[Document and screenshot pointing records]
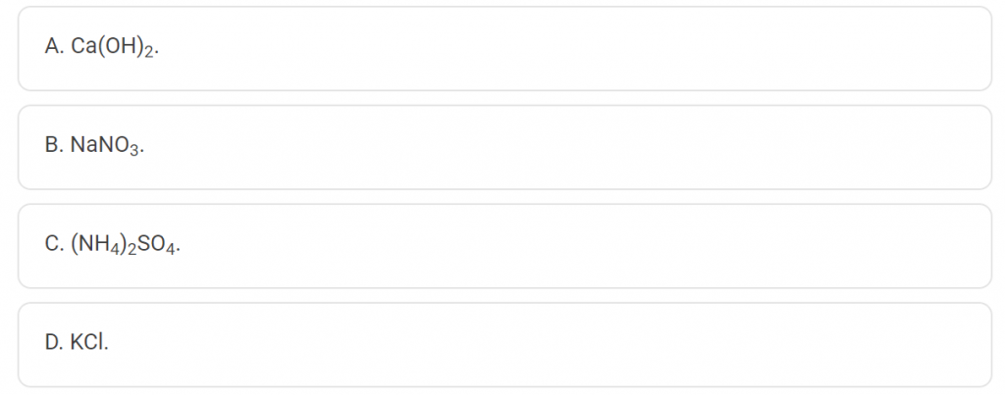The image size is (1005, 395).
Task: Mark KCl as the answer
Action: [x=504, y=344]
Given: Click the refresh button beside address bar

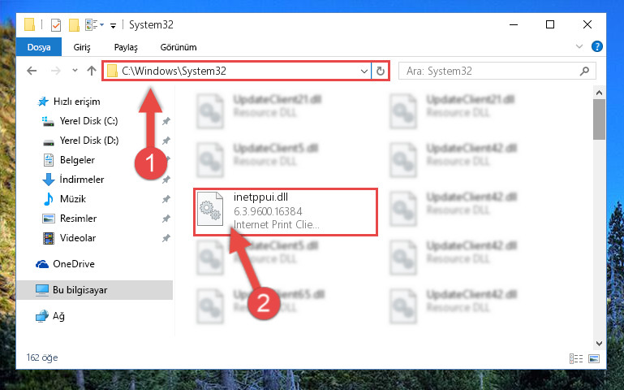Looking at the screenshot, I should point(381,71).
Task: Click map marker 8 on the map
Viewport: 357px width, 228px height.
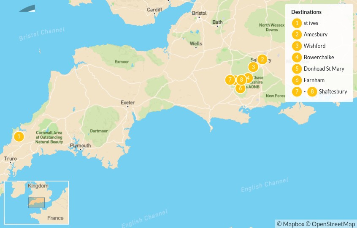Action: pos(241,80)
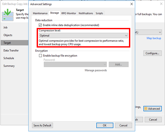The image size is (165, 132).
Task: Open the Notifications tab
Action: 86,13
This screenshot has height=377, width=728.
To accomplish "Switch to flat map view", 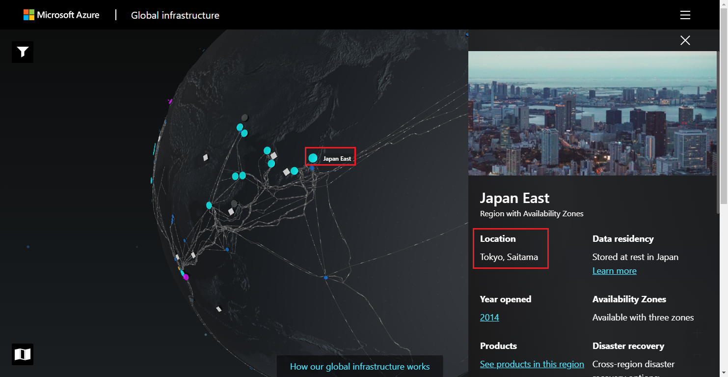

#### Written request
Tally the lines in the records above that contain the string "width", and give only the number.

#### Solution
2